Established as The Skamokawa Eagle in 1891

Cars kill more people than guns

To The Eagle:

Last week's Eagle letters were dominated by the AARP, in this case standing for the Association of Alternative Reality Proponents. Much ado was made about "mitigating the slaughter" by guns. Cars kill more people than guns. Gun suicides kill more people than gun homicides. The majority of suicides are old white males. Eighty percent of black homicides are committed by angry young black men. So you could mitigate the slaughter by disarming sad old white men and angry young black men, but neither of those categories raise red flags in background checks. The government is reducing the car slaughter by killing the petroleum industry, forcing us to buy electric cars that don't work at prices we can't afford, pushing us into public transportation that doesn't exist.
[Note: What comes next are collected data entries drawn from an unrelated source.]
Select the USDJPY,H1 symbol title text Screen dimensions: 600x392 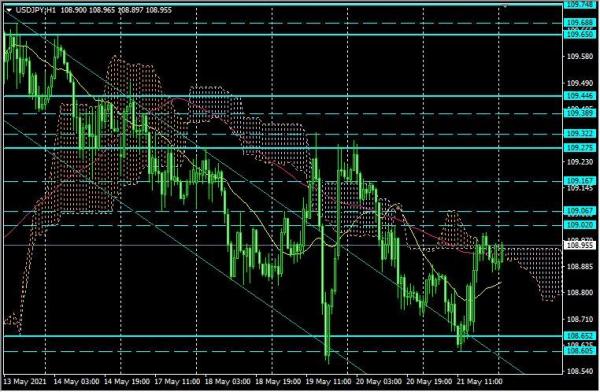point(36,10)
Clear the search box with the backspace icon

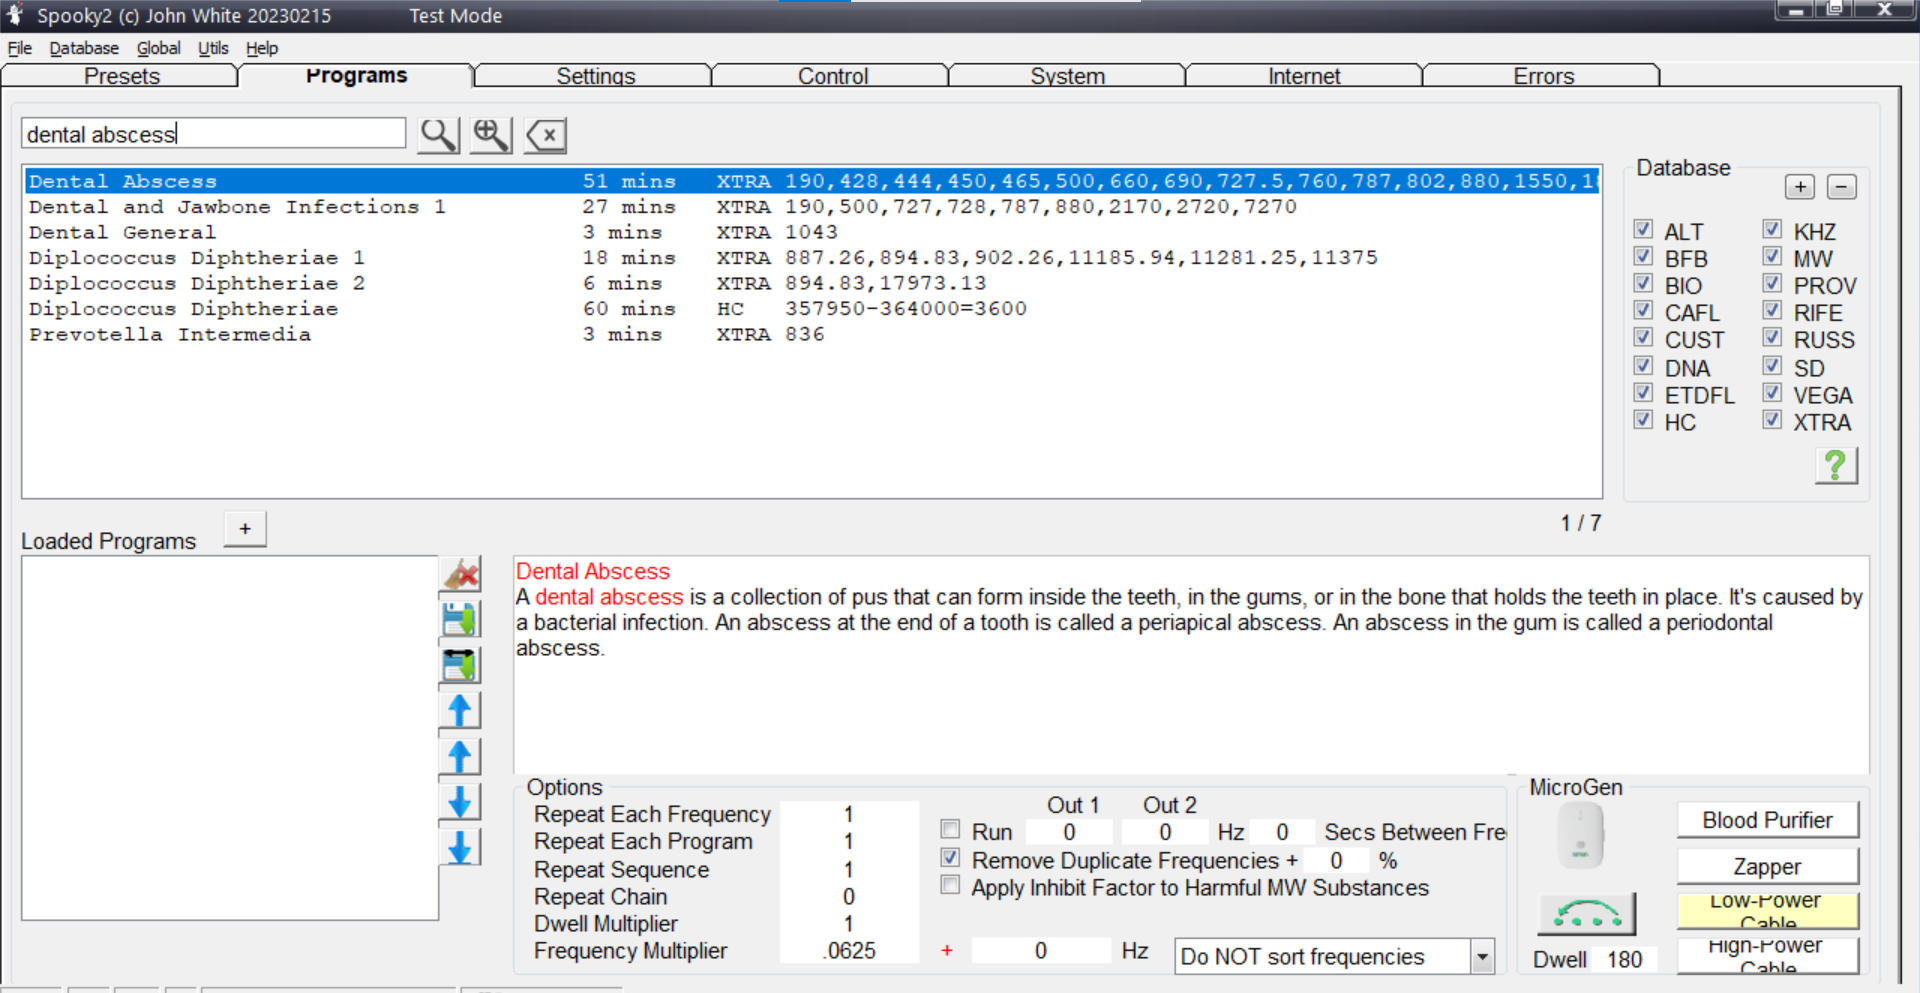tap(546, 135)
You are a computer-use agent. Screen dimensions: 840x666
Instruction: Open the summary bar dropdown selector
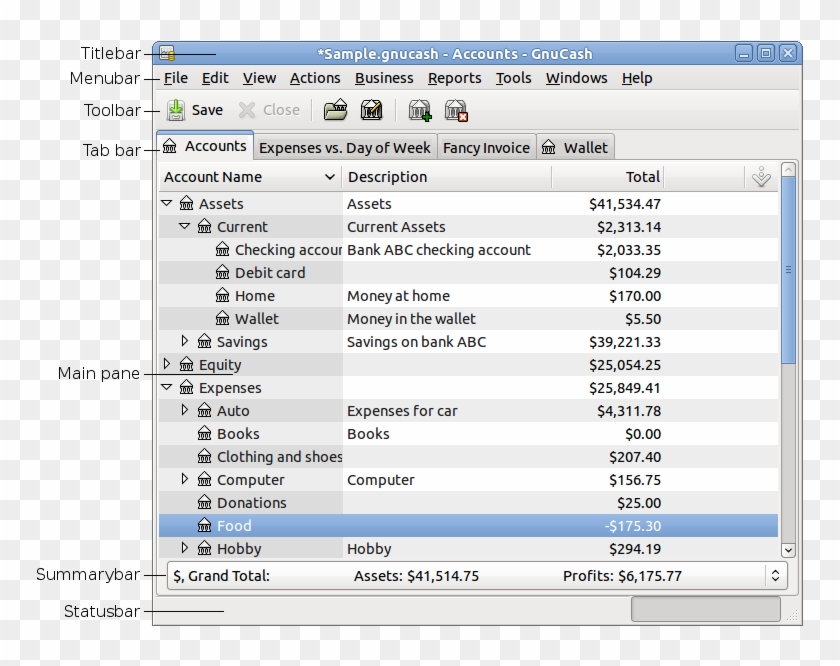point(774,575)
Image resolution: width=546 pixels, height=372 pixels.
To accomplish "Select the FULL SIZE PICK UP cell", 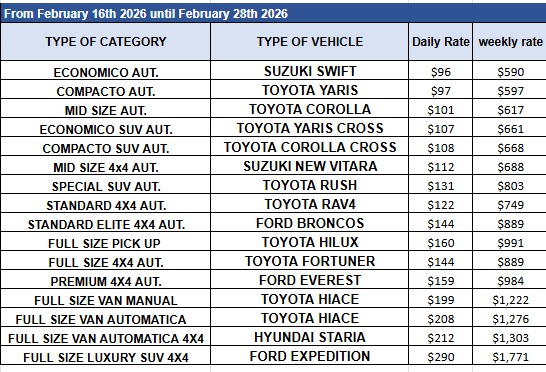I will pyautogui.click(x=106, y=243).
In "Trump's armed insurrection" the only arms present were held by capitol police; the only shot fired was by a policeman shooting Ashli Babbit; three others died of natural causes. The latest three riot inspiring incidents include two police actions that were egregious but unintentional, and one heroic rescue that's been entirely skewed by the media. The results in all three cases will sadly be influenced more by mob rule than due process.

In Portland and Seattle, disarmed business owners watched their enterprises looted and burned by government protected rioters while our police are being disrespected, defunded, and demoralized. In our nation's capitol, barbed wire fences and National Guardsmen defend against non-existent right wing threats, while on our southern border, fences are coming down to admit drug dealers, human traffickers, terrorists, and Covid carriers.

Thomas Jefferson had it exactly right: "Laws that forbid carrying of arms . . . disarm only those who are neither inclined nor determined to commit crimes . . . such laws make things worse for the assaulted and better for the assailants; they serve to encourage rather than to prevent homicides, for an unarmed man may be attacked with greater confidence than an armed man."